Airborne mook – all the tropes gas and supply locations

Simply put, a Mook that flies, floats, or hovers, due to either having wings, a propulsion system, or supernatural powers. They may stay out of the player’s reach, and will attack him from their advantageous position. Furthermore, due to their freedom in the air, they may tend to dodge rather well.

Because of this, they can be considered Goddamned Bats or, in worse cases, Demonic Spiders, especially in games where your character has Denial of Diagonal Attack or takes Knockback (see Ledge Bats for this case). Can be a type of Kung Fu-Proof Mook if they’re especially hard to hit normally.

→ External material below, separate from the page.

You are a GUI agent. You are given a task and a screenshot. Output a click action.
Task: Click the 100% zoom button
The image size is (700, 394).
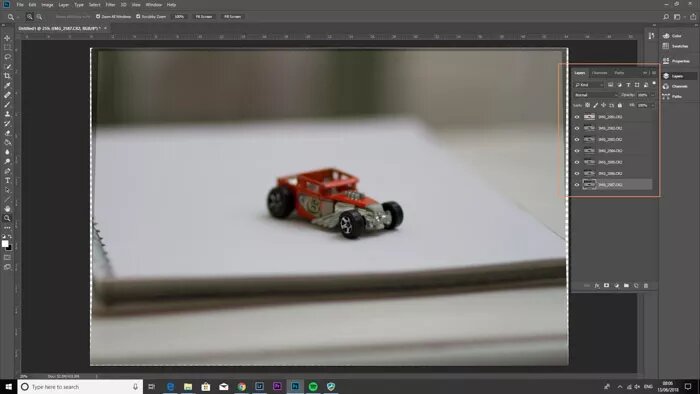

RPG games will tend to have these guys as Fragile Speedsters. They’ll usually have a high speed and evade rate, making them a pain in the ass to hit. Thankfully, they probably won’t have high Hit Points, and will go down quickly if you do hit them. In the case where they do have high Hit Points and a high evade rate (and maybe some very damaging attacks), you’re fighting a Demonic Spider.

If these things appear in a Tower Defence game (especially those where you have to divert the mooks’ path), they’ll usually have the ability to take a short cut and fly over your towers to their goal. Certain types of towers will not work on them either.

• Vespoids in the Monster Hunter series. They are essentially giant wasps that hover just out of reach of many of the game’s weapons, before darting in, jabbing you with a stinger, and retreating. Couple this with the fact that the stinger can inflict paralysis on you, and will seemingly always do this when you’re low on health/fighting a boss level enemy, and you will soon come to hate them.

• The fact that the developers have included quests based entirely on slaying large numbers of these things (an early quest has you slay 20. At this point in the game, it takes 3-5 hits to kill one of the things!) also accentuates the utter irritation they bring. However, at least they spawn almost infinitely in certain places, so you don’t have to go looking everywhere for them.

• The Elder Scrolls III: Morrowind introduced the Cliff Racer, a flying enemy with a dysfunctional hitbox so reviled both in-game and in the series’ Fandom that it was driven out of Morrowind offscreen by an Ascended Extra character who was granted in-game fame because the fans took such a liking to him.

• The Elder Scrolls V: Skyrim has Dragons, which can appear randomly to attack you as a Boss in Mook Clothing. They fly about 2/3 the time, so they do count as this trope. Thankfully, you learn a shout that acts like an Anti-Air, forcing them to land.

• Pokémon with the Levitate ability to dodge Ground-type attacks can count too, though Koffing/Weezing are probably the most annoying, having a high Defense, being able to poison you or blow up, and having only one weakness because Levitate removes its Ground weakness…

• The Tynamo family is particularly nasty for this reason; its offensive stats are high enough that it can do more than stall, and its weakness to Ground attacks is annulled by its Levitate ability, effectively leaving it with none. That is, unless Gastro Acid, Entrainment, Gravity, Mummy, or Mold Breaker come out to play.

Final Fantasy XII had some enemies with the flying status, which meant that you couldn’t use melee attacks against them unless they were guns or bows/crossbows. Alternatively, one could just use magic on them without having to open up the inventory all the time.

Final Fantasy VII also had enemies with the "flying" status which could not be damaged by melee attacks. There were also bat enemies which had a 1/8 (later ones had 1/4) chance of completely avoiding a physical attack, making them literal Goddamned Bats.

• The Mario & Luigi series has them. Hammers and other low-hitting moves will not be able to hit these kinds of enemies, use your Goomba Stomp instead. Bowser from Bowser’s Inside Story has it pretty rough against the (very few) airborne enemies he fights – he is unable to attack them via any of his normal attacks.